Past viewers of Judd Apatow’s filmography will know exactly what to expect from The King of Staten Island. There aren’t many camera tricks, visual effects, or memorable shots, instead he leaves the camera trained on his actors and let’s them riff.
Apatow, Davidson, and David Sirus’ script does manage to subvert a few expectations when Scott begins to unravel his father’s identity and history. However, the film’s lengthy runtime does draw attention to how little story is actually in the movie, which makes The King of Staten Island drag at times. Those who were hoping Apatow would deviate from his typical formula with a finely scripted plot, will surely be left disappointed. As this movie employs his comedic drama formula point by point, which stymies the film from ever really leaving its own mark.
Apatow briefly goes out of his comfort zone when he takes the rare opportunity to stage an action sequence, with heavy thriller elements. The shift in tone is a welcome deviation from the director’s expected form. However, despite the set piece, the movie never really picks up momentum in the way that you might hope.
Perhaps one of the greatest strengths of the movie that should be recognized is its approach to mental and physical illness. Scott, much like Davidson in real life, suffers from crippling depression due to his father’s traumatic death. Along with Crohn’s Disease, which he’s afflicted with as well. Scott’s frank acceptance and description of his ailments reflect the millennial generation’s welcome ability to self-evaluate, due to a wealth of available information. Scott is well aware of his shortcomings and effectively outlines these different conditions and issues in a way that is easy for the characters and audience to understand.

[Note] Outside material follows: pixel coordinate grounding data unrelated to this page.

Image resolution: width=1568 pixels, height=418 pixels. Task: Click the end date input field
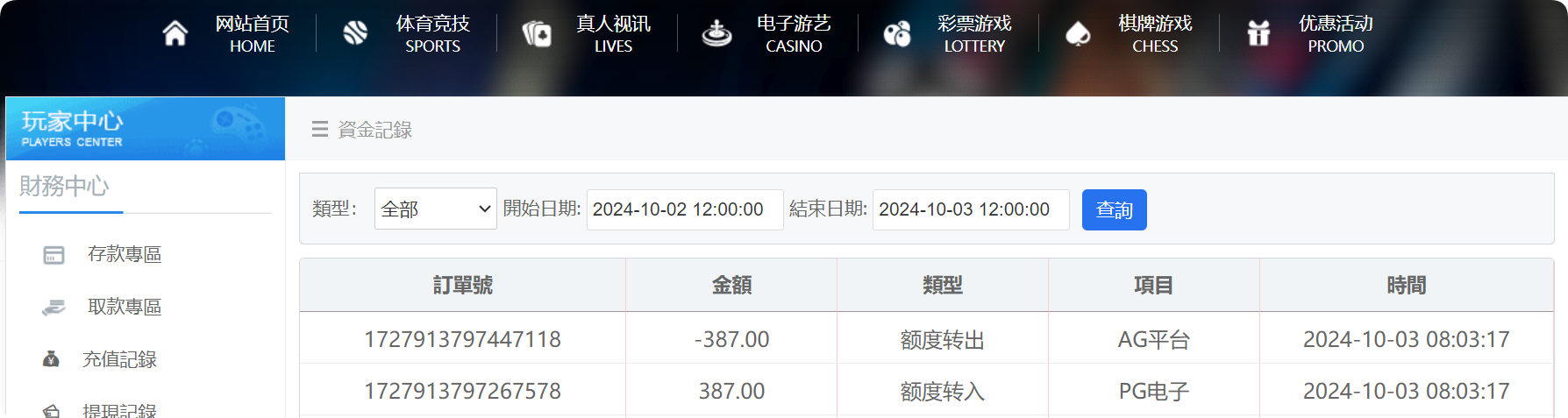click(970, 209)
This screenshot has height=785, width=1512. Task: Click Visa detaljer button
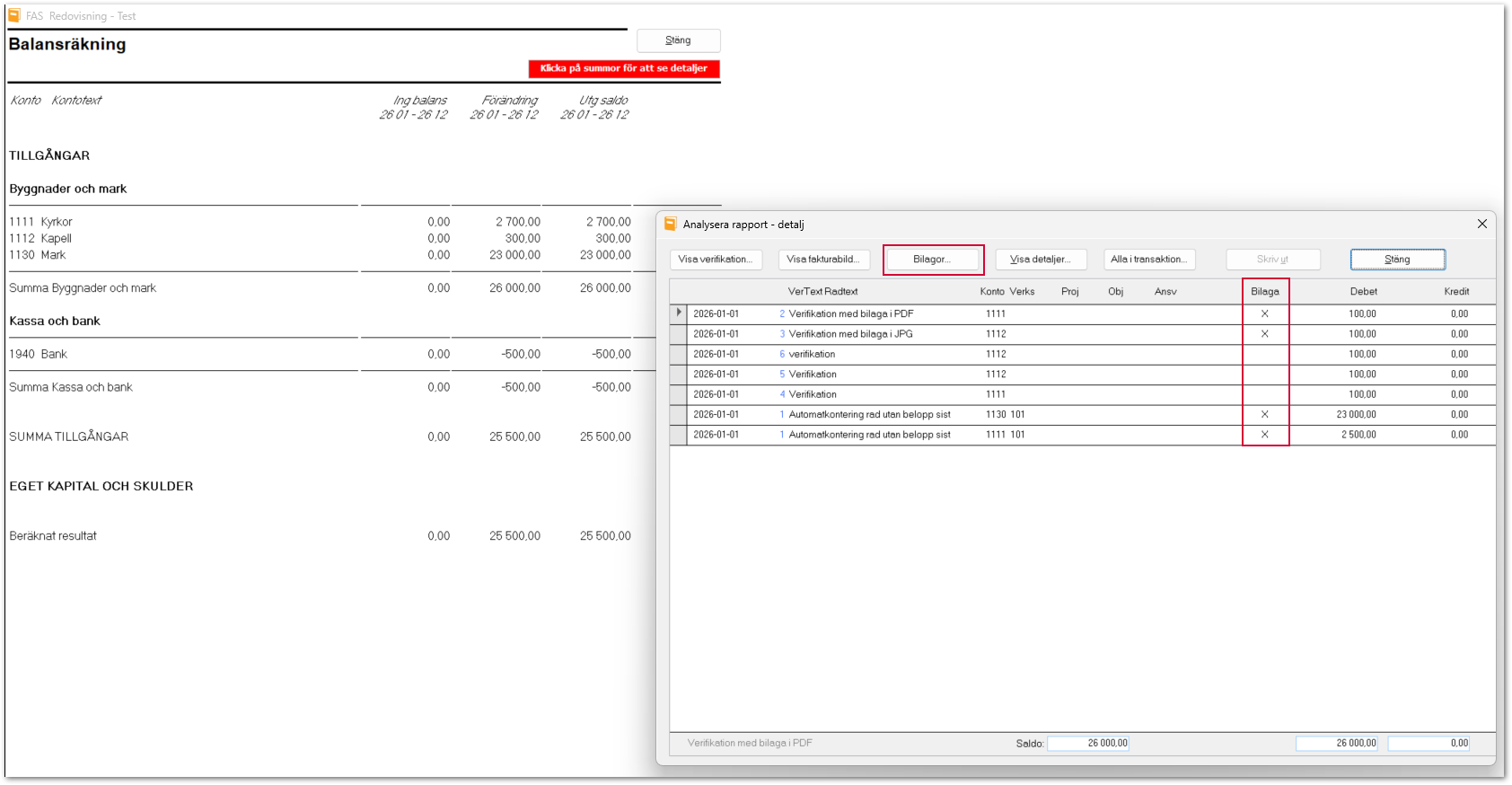point(1041,260)
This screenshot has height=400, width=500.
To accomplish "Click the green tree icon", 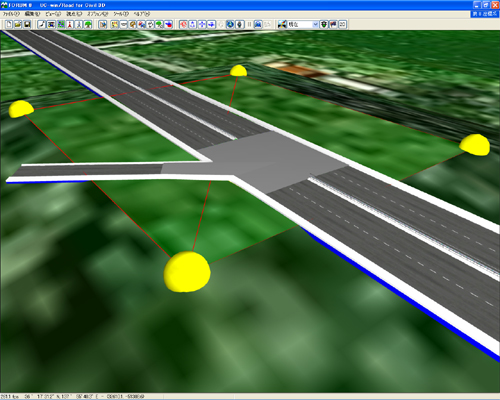I will coord(88,24).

Unfortunately The King of Staten Island feels like it’s been pulled from the same playbook Judd Apatow has been using for years. As this ultimately is another of his comedies that clocks in at over two hours and sixteen minutes and often feels like a series of sketches or scenarios, instead of a tightly plotted film that constantly builds tension. The movie soars on the chemistry between Burr and Davidson and if nothing else, The King of Staten Island proves that both comedians have a long cinematic future ahead of them.
The King of Staten Island is a flawed, yet warm slice-of-life comedic drama that works perfectly as a home release. While it’s hard to imagine paying full matinee price if this had indeed come to theaters, it’s still worth a stream if you are a fan of the talent involved.